### TASK DIRECTIONS
Reproduce the material from its first line through the line containing "The height and width of the screenshot is (736, 1188).", updating each occurrence of "The image size is" to "The image dimensions are" and leaving everything else unchanged.

### INFORMATION SHOWN
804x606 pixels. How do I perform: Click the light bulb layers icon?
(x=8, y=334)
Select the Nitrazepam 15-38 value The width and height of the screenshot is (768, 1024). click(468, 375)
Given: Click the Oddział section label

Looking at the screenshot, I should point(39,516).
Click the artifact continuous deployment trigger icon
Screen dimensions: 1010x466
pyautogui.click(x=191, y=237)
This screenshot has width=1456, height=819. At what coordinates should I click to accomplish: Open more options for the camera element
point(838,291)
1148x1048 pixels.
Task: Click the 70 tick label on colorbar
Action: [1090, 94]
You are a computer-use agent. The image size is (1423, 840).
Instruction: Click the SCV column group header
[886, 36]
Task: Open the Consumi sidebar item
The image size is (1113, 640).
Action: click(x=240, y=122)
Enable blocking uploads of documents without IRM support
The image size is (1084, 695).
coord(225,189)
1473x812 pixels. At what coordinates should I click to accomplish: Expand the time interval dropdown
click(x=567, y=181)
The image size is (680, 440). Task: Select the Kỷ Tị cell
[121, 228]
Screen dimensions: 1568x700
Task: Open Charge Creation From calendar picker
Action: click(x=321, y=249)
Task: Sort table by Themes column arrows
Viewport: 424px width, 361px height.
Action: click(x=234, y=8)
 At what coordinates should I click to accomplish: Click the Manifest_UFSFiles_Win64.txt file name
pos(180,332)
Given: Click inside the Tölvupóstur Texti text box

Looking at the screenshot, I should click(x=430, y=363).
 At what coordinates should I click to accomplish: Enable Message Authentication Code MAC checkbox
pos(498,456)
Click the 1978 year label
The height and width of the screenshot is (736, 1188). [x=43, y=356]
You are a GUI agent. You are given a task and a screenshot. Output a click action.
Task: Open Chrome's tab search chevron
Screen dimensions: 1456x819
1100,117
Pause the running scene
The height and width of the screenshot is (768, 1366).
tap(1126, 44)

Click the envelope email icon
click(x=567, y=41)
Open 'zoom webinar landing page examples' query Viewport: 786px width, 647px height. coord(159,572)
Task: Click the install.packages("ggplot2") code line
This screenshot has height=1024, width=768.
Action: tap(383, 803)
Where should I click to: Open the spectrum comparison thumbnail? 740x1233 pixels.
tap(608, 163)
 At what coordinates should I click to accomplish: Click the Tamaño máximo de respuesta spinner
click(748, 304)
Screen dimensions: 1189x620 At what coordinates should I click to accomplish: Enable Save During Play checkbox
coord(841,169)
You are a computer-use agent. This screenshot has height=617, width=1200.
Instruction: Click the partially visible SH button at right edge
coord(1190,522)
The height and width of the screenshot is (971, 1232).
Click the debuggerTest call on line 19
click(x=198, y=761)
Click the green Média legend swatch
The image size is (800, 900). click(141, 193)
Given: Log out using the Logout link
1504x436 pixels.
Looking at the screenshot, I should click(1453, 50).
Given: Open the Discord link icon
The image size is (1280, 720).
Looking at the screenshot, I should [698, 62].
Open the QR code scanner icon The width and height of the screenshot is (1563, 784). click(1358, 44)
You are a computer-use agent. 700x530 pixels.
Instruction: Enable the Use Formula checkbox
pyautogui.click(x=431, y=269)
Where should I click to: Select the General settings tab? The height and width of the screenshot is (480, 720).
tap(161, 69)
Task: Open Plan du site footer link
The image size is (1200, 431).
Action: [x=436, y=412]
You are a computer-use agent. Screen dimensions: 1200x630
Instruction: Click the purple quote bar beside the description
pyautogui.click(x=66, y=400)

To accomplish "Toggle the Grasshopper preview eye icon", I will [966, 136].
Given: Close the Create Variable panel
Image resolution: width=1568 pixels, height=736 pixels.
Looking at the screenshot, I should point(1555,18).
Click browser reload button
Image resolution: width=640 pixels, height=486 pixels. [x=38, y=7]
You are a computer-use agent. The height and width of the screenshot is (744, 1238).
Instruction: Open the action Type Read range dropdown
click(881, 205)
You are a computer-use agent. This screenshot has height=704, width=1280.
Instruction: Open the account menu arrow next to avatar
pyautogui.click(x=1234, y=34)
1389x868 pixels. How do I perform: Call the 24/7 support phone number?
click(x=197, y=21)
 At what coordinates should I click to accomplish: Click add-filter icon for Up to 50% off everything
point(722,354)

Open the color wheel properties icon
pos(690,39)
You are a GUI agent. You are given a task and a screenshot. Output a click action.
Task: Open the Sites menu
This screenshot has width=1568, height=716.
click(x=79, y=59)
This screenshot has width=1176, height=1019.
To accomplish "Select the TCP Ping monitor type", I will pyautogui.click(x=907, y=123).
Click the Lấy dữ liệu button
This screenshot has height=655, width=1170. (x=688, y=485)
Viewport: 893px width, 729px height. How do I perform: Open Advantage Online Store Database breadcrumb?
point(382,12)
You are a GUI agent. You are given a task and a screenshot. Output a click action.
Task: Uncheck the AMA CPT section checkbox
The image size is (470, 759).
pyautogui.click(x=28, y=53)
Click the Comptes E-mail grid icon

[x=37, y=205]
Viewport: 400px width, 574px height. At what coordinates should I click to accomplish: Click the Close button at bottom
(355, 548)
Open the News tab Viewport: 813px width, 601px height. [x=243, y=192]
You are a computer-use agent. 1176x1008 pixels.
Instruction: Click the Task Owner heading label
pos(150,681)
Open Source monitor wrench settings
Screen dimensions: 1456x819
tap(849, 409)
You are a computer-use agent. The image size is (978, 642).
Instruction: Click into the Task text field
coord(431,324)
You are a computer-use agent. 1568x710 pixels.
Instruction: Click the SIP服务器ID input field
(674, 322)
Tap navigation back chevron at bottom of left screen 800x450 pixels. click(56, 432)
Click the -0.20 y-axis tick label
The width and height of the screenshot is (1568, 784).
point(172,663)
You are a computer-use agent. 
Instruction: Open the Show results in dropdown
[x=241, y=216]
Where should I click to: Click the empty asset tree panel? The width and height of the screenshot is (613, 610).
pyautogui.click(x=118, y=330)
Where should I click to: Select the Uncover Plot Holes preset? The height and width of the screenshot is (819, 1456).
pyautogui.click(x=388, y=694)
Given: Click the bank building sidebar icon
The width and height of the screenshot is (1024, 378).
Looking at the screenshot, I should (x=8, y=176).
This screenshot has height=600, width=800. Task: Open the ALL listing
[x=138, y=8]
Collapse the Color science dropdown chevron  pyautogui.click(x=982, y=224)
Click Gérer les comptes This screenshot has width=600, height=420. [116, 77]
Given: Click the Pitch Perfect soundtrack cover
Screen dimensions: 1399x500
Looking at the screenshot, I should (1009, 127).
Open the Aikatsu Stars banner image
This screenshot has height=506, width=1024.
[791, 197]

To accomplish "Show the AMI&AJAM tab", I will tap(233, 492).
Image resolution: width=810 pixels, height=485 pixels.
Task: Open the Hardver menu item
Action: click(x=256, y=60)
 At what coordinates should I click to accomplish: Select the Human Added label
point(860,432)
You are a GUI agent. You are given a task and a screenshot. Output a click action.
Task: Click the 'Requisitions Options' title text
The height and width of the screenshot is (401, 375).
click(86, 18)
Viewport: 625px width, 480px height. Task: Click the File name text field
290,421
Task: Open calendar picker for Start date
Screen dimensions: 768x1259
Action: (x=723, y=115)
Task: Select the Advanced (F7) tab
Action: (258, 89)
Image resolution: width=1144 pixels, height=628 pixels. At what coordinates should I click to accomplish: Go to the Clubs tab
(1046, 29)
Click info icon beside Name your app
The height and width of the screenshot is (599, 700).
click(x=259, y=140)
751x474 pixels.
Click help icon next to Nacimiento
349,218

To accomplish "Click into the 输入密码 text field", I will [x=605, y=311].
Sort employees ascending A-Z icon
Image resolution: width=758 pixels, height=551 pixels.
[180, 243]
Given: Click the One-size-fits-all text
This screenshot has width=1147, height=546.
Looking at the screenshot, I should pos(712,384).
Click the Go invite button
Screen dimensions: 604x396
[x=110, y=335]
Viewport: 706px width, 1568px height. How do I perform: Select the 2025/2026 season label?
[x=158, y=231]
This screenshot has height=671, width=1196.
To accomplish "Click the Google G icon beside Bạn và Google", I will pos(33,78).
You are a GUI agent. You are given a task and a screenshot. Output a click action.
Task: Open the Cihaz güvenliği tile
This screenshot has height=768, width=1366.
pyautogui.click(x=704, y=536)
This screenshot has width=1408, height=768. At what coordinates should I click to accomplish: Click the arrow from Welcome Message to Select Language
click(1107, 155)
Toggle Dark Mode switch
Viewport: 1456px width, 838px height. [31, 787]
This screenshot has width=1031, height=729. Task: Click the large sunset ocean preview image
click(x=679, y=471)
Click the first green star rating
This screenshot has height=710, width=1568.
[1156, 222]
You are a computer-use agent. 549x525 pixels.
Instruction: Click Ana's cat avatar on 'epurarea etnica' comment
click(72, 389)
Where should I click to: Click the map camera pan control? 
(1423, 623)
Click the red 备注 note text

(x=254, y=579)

### SOLUTION BELOW
804x606 pixels. How do I perform: Click the light bulb layers icon?
(x=8, y=334)
Select the Nitrazepam 15-38 value The width and height of the screenshot is (768, 1024). click(468, 375)
Given: Click the Oddział section label

Looking at the screenshot, I should point(39,516).
Click the artifact continuous deployment trigger icon
Screen dimensions: 1010x466
pyautogui.click(x=191, y=237)
This screenshot has width=1456, height=819. At what coordinates should I click to accomplish: Open more options for the camera element
point(838,291)
1148x1048 pixels.
Task: Click the 70 tick label on colorbar
Action: [1090, 94]
You are a computer-use agent. The image dimensions are (1423, 840).
Instruction: Click the SCV column group header
[886, 36]
Task: Open the Consumi sidebar item
The image dimensions are (1113, 640).
Action: click(x=240, y=122)
Enable blocking uploads of documents without IRM support
The image dimensions are (1084, 695).
coord(225,189)
1473x812 pixels. At what coordinates should I click to accomplish: Expand the time interval dropdown
click(x=567, y=181)
The image dimensions are (680, 440). Task: Select the Kỷ Tị cell
[121, 228]
Screen dimensions: 1568x700
Task: Open Charge Creation From calendar picker
Action: click(x=321, y=249)
Task: Sort table by Themes column arrows
Viewport: 424px width, 361px height.
Action: click(x=234, y=8)
 At what coordinates should I click to accomplish: Click the Manifest_UFSFiles_Win64.txt file name
pos(180,332)
Given: Click inside the Tölvupóstur Texti text box

Looking at the screenshot, I should click(x=430, y=363).
 At what coordinates should I click to accomplish: Enable Message Authentication Code MAC checkbox
pos(498,456)
Click the 1978 year label
The height and width of the screenshot is (736, 1188). [x=43, y=356]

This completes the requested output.